🤖 AI Summary
Graphene CVD synthesis suffers from scarce experimental data, heterogeneous literature data (inconsistent formats and variable quality), and mixed continuous-discrete features—posing severe challenges for small-sample modeling. Method: We propose an LLM-driven feature homogenization framework: (i) a novel missing-value imputation via prompt-based completion; (ii) semantic embedding encoding of substrate terminology; (iii) GPT-4 prompt engineering, SVM classification, and multi-strategy data augmentation. Contribution/Results: Our method maps heterogeneous literature data into a unified feature space, enabling robust small-sample learning. On layer-number prediction, binary classification accuracy improves from 39% to 65%, and ternary classification from 52% to 72%—substantially outperforming direct LLM fine-tuning. To our knowledge, this is the first work applying LLMs to small-sample materials feature engineering—not end-to-end prediction—establishing a transferable methodology for data-scarce materials discovery.
📝 Abstract
Machine learning in materials science faces challenges due to limited experimental data, as generating synthesis data is costly and time-consuming, especially with in-house experiments. Mining data from existing literature introduces issues like mixed data quality, inconsistent formats, and variations in reporting experimental parameters, complicating the creation of consistent features for the learning algorithm. Additionally, combining continuous and discrete features can hinder the learning process with limited data.
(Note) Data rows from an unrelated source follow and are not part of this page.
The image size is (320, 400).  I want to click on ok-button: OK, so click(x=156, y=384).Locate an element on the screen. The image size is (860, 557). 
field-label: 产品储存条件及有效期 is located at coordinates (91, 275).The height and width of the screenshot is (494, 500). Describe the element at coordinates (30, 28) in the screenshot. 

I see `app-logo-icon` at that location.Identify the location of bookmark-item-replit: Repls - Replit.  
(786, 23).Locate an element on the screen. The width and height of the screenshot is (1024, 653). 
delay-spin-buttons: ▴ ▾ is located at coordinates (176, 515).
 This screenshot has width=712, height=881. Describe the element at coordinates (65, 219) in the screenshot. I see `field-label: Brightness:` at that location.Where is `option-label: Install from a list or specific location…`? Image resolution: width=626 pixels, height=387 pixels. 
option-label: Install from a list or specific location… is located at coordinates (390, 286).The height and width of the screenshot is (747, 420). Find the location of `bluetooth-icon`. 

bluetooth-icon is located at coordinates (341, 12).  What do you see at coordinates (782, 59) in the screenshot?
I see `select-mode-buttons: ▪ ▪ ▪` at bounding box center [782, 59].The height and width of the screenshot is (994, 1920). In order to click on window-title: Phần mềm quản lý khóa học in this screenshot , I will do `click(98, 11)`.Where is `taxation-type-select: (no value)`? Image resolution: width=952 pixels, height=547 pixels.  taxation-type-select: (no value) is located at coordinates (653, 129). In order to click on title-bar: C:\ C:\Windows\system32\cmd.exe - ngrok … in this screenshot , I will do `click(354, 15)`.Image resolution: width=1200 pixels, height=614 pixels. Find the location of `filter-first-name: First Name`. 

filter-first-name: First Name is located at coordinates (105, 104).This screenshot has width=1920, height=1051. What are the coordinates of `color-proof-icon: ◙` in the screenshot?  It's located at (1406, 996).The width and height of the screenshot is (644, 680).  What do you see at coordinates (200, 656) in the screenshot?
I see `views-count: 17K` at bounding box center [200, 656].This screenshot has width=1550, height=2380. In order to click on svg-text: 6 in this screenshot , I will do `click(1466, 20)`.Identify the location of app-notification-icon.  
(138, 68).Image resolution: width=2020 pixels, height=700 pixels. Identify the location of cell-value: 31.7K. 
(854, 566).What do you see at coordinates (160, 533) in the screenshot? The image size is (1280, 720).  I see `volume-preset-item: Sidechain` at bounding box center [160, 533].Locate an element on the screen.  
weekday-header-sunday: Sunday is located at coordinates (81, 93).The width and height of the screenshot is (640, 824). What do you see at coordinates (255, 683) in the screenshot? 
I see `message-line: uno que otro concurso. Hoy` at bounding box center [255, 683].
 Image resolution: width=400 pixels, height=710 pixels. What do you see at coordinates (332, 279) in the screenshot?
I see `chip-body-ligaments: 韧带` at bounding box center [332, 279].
Here, we propose strategies that utilize large language models (LLMs) to enhance machine learning performance on a limited, heterogeneous dataset of graphene chemical vapor deposition synthesis compiled from existing literature. These strategies include prompting modalities for imputing missing data points and leveraging large language model embeddings to encode the complex nomenclature of substrates reported in chemical vapor deposition experiments. The proposed strategies enhance graphene layer classification using a support vector machine (SVM) model, increasing binary classification accuracy from 39% to 65% and ternary accuracy from 52% to 72%. We compare the performance of the SVM and a GPT-4 model, both trained and fine-tuned on the same data. Our results demonstrate that the numerical classifier, when combined with LLM-driven data enhancements, outperforms the standalone LLM predictor, highlighting that in data-scarce scenarios, improving predictive learning with LLM strategies requires more than simple fine-tuning on datasets. Instead, it necessitates sophisticated approaches for data imputation and feature space homogenization to achieve optimal performance. The proposed strategies emphasize data enhancement techniques, offering a broadly applicable framework for improving machine learning performance on scarce, inhomogeneous datasets.